The park plan states the last bastion of grazing in the national park was sheep in the Eglinton Valley – that is, until a deal was struck in 1998 to remove them.
What the park plan doesn’t state, but DoC admits now, is that deal with Te Anau Downs Station contained a very important caveat.
“This agreement noted the inevitability of cattle accessing the national park until a boundary along the Eglinton River was fenced,” DoC’s Te Anau operations manager John Lucas said in a statement on Friday afternoon.
Newsroom knew this already because Te Anau Downs Station owner Peter Chartres sent us that exact quote a day earlier.
It took until August of this year – 23 years after the sheep-excluding agreement was signed – for a 14.5km fence to be completed. Lucas confirms taxpayers paid for all of it – a cost of $361,639.
And the cattle are still able to access the national park, for now. Te Anau Downs has until the end of March to remove them, Lucas says – again, something Chartres had already disclosed.
“The cattle are grazing on exotic grass which was established there when this area formed part of Te Anau Downs Station,” Chartres emailed on Thursday, adding “The area has been extensively grazed since 1859.”
That may be the case, but the national park plan says the department will take action to prevent “illegal grazing of stock and other domestic animals”. “Where Fiordland National Park adjoins freehold land, which is grazed, effective control of stock will be sought through discussions with landowners and appropriate fencing.”
The situation in the Eglinton raises several questions.
Can DoC seek side agreements that seemingly flout its own national park management plan? Can cattle graze without a licence, a potential breach of the department’s general policy for national parks?
Has DoC monitored the damage done by Te Anau Downs’ cattle on native species in the park? (DoC didn’t answer this question.) And isn’t paying for the fence setting a terrible precedent by paying for a fence to keep someone else’s stock from entering a national park?
It certainly seems to jar with a decision taken earlier this year by DoC director-general Lou Sanson to cancel a controversial grazing lease in South Westland, after the farming family that held the lease in the upper Haast River valley argued a requirement to fence their cattle out of the Mt Aspiring National Park was expensive and impractical.
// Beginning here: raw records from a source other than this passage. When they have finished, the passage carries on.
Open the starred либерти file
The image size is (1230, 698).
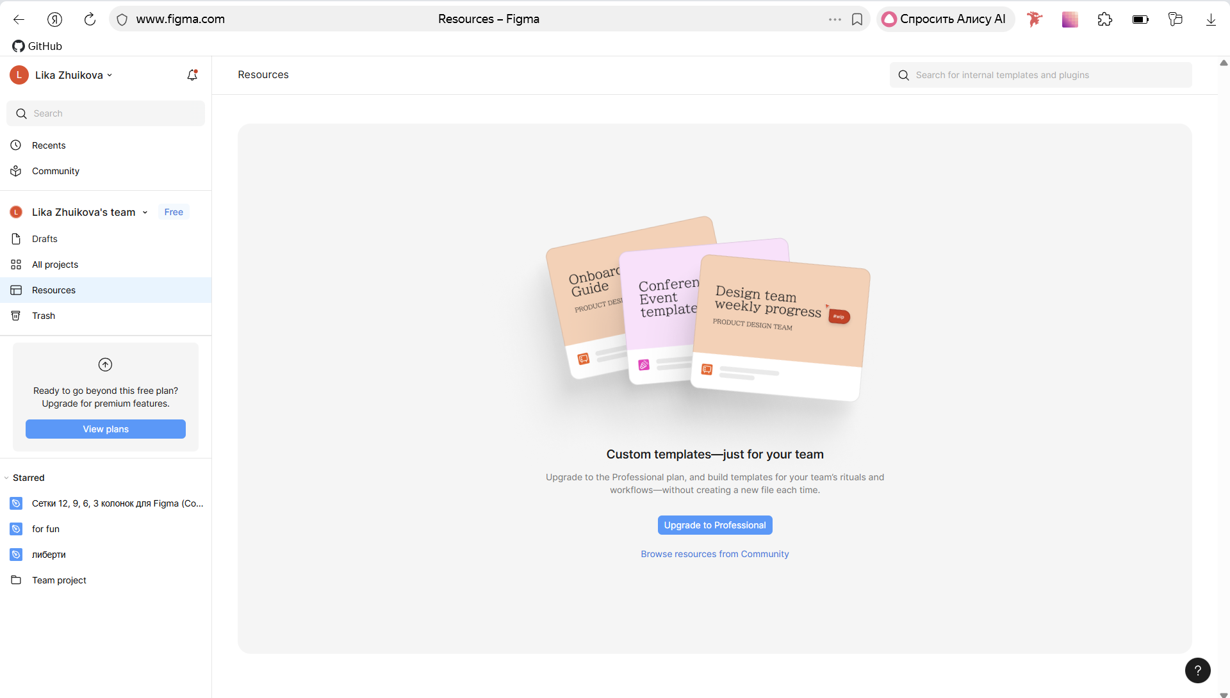pos(49,555)
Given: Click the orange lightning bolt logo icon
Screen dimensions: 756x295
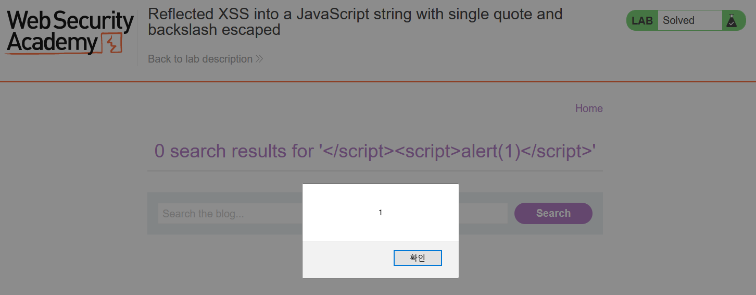Looking at the screenshot, I should point(114,43).
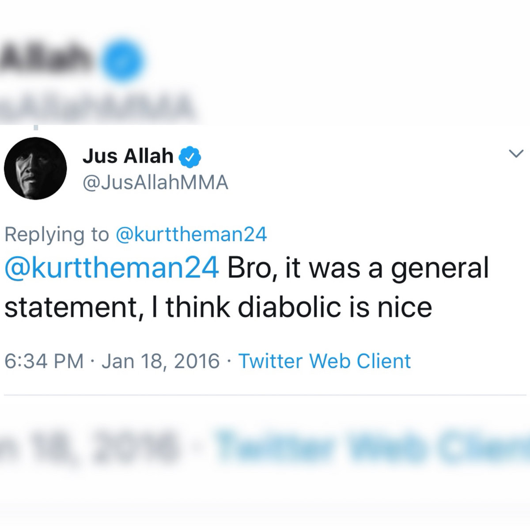Open the @kurttheman24 mention in tweet body

click(x=111, y=268)
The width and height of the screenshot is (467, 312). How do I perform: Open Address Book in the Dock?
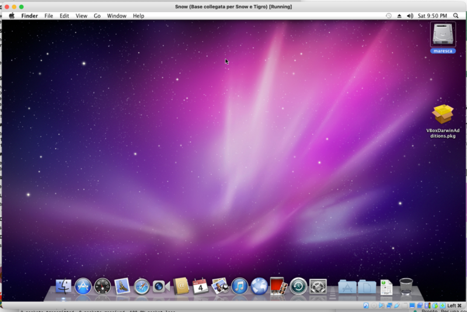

“It’s a form of negligence,” says environmental activist Angus Robson, of Matamata, who has taken an interest in the activities of Te Anau Downs Station. He accuses DoC of folding to avoid a showdown.
“Chartres is renowned in that district for making life difficult for regulatory agencies – whether they be regional councils or district councils or DoC or anybody else – they just take the easy way out. And it’s not their money.”
Fiordland National Park is the country’s biggest, spanning more than 1.2 million hectares. It was formally constituted in 1952, and is part of Te Wāhipounamu – South West New Zealand World Heritage Area.